Le imprese energetiche attive nella produzione primaria o nella raffinazione, secondo i calcoli dell’Ufficio studi della Cgia, nei primi 5 mesi 2022 hanno visto aumentare i ricavi, rispetto allo stesso periodo del 2021, del 60%.

2022 incrementi di fatturato storici

Che ciò sia legato all’andamento dei prezzi delle materie prime energetiche lo dimostrano anche i dati di questi ultimi anni. Con riferimento al periodo gennaio-maggio, la crescita del fatturato delle imprese del settore energetico nel 2019 è stata dello +0,5% rispetto allo stesso periodo dell’anno precedente; successivamente, in piena pandemia i ricavi invece sono crollati del 34,6% (gennaio-maggio 2020 sullo stesso periodo anno precedente); diversamente, nei primi 5 mesi del 2021 la variazione è stata del +19,6%.

No accanimento fiscale su imprese energetiche, ora però paghino

Sia chiaro: nessuno chiede un accanimento fiscale contro le grandi imprese dell’energia: sarebbe ingiusto. Va infatti ricordato che non necessariamente ad un aumento del fatturato corrisponde un analogo incremento dell’utile. Tuttavia, appare evidente che il risultato economico di questo settore nell’ultimo anno è stato molto positivo. E, anche per una questione di solidarietà e di giustizia sociale, queste realtà dovrebbero versare almeno quanto imposto dallo Stato con una legge per “aiutare” economicamente le famiglie e le imprese più in difficoltà. Invece, le grandi imprese energetiche si sono guardate bene dal farlo. Almeno con la prima scadenza prevista lo scorso 30 giugno stabilita dal decreto Aiuti secondo cui le imprese energetiche sono state obbligate ad applicare un’aliquota del 25% sugli extraprofitti ottenuti grazie all’aumento dei prezzi di gas e petrolio.

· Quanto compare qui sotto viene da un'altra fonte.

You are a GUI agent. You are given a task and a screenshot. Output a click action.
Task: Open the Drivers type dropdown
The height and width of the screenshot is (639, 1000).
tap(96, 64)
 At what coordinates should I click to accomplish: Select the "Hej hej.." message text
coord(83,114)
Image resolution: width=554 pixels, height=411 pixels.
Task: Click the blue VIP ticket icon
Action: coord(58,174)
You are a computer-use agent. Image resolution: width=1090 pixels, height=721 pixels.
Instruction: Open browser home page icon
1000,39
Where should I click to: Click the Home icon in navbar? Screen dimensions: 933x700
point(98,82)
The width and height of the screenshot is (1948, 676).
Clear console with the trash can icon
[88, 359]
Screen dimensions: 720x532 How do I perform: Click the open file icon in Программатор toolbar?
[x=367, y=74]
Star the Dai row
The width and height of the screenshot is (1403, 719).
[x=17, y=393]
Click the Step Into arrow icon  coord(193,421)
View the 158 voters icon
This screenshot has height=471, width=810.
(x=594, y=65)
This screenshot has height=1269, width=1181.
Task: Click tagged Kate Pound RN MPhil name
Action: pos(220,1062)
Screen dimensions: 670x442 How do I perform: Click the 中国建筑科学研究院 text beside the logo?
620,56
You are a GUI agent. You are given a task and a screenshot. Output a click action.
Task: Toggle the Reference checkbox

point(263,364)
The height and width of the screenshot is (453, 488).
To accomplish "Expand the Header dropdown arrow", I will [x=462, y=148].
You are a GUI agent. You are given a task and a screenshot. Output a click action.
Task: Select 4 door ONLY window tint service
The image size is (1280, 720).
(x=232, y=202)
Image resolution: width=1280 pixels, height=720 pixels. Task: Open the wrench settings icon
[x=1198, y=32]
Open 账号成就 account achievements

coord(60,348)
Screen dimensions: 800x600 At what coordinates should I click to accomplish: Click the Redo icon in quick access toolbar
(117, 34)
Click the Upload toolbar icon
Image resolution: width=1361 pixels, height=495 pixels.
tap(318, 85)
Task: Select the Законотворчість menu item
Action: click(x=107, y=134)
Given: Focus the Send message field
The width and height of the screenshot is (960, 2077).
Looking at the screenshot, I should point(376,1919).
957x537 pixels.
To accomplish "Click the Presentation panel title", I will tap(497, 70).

Dei 4,2 miliardi di euro attesi con la prima rata, lo Stato ha incassato poco meno di 1 miliardo. Se la nuova norma per recuperare queste mancate entrate inserita nel decreto Aiuti bis non dovesse avere effetto, l’erariopotrebbe perdere quest’anno oltre 9 miliardi dei 10,5 previsti con l’introduzione di questa tassazione sugli extraprofitti.

Tra coloro che hanno eluso il fisco, ci sono anche aziende partecipate dallo Stato o dagli enti locali?

Il dubbio è che le aziende obbligate al pagamento della tassa sugli extraprofitti non paghino, complice i ricorsi contro la disposizione che stanno valutando come anticostituzionale. La cosa più delicata sarebbe costituita da quelle aziende a proprietà statale o degli enti locali che si dichiarassero renitenti agli obblighi fiscali. Se così fosse, la situazione sarebbe sicuramente con un sapore amarognolo di beffa.